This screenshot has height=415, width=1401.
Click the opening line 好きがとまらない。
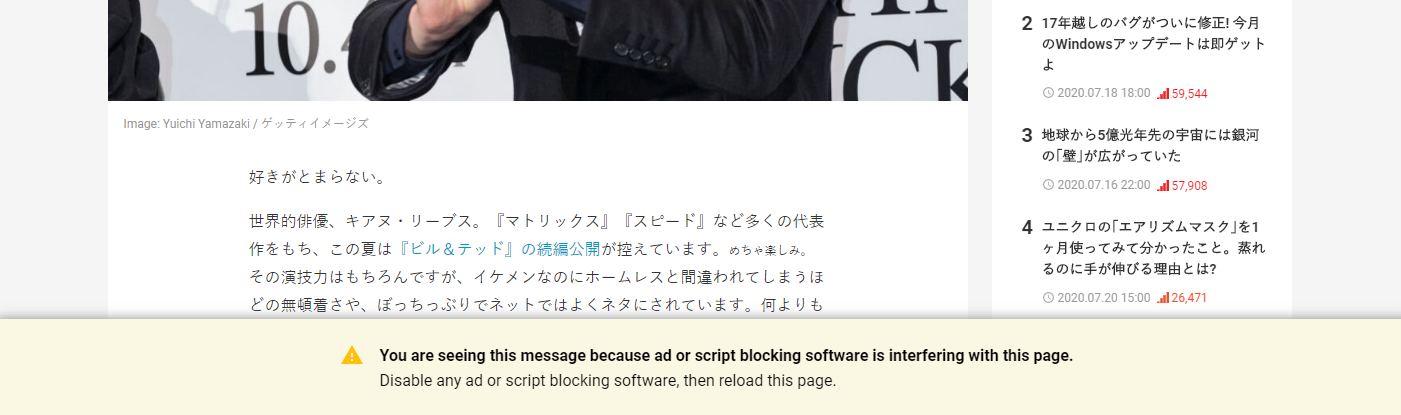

◇ ◇ ◇ ◇ ◇

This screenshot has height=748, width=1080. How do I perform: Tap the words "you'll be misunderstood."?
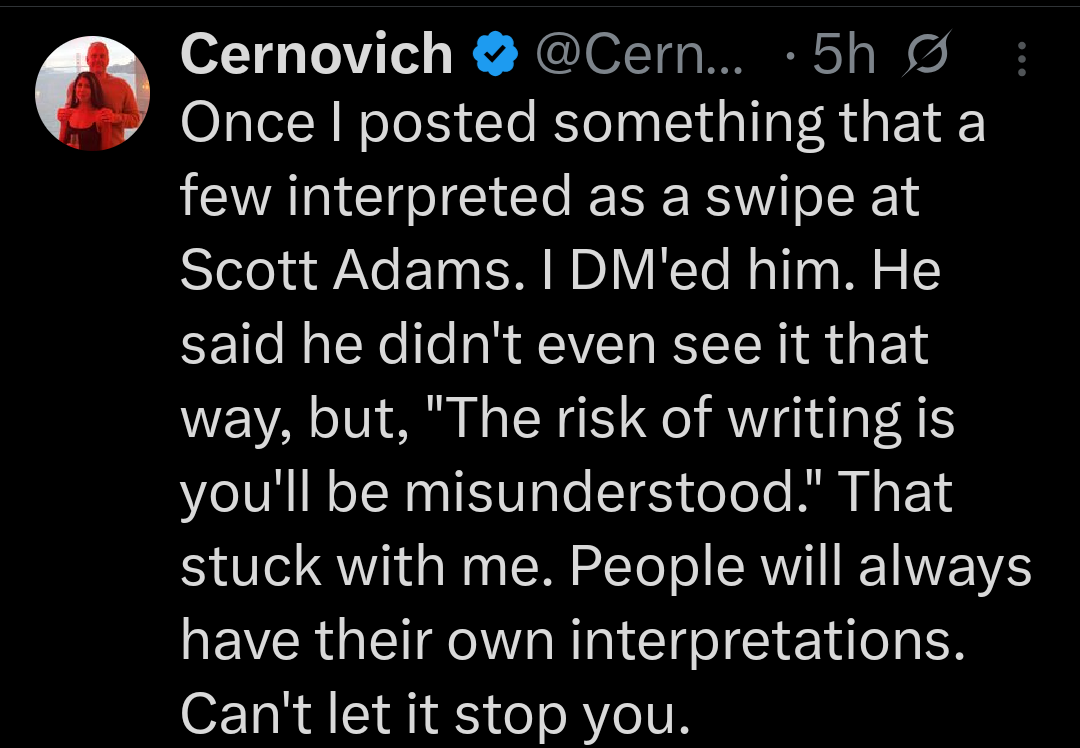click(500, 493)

◇ ◇ ◇ ◇ ◇

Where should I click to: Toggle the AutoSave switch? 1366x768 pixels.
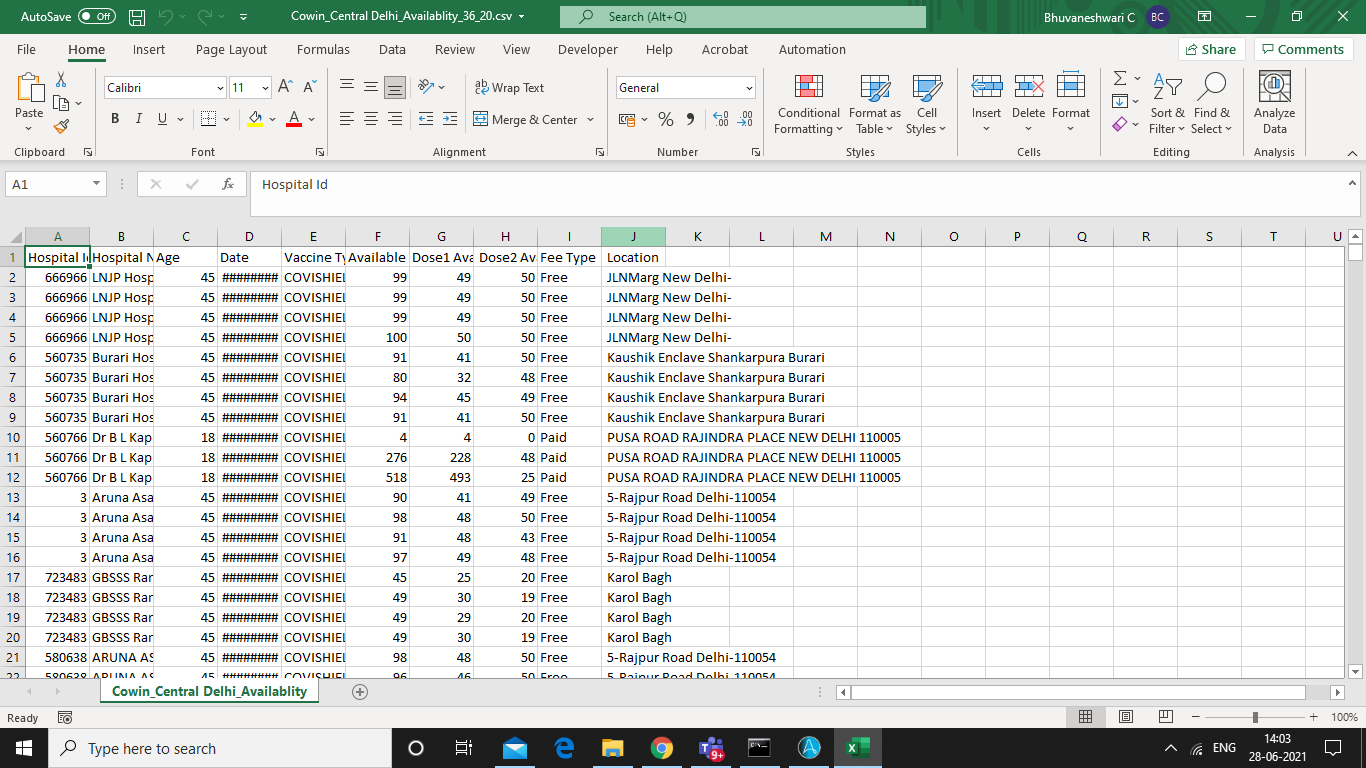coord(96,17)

◇ ◇ ◇ ◇ ◇

Change "switch" to "button" in the data between the lines holding "Where should I" and "coord(96,17)", inclusive, and write out those lines with nothing else altered. Leave the pictures out.

**OUTPUT FOR THIS EXERCISE:**
Where should I click to: Toggle the AutoSave button? 1366x768 pixels.
coord(96,17)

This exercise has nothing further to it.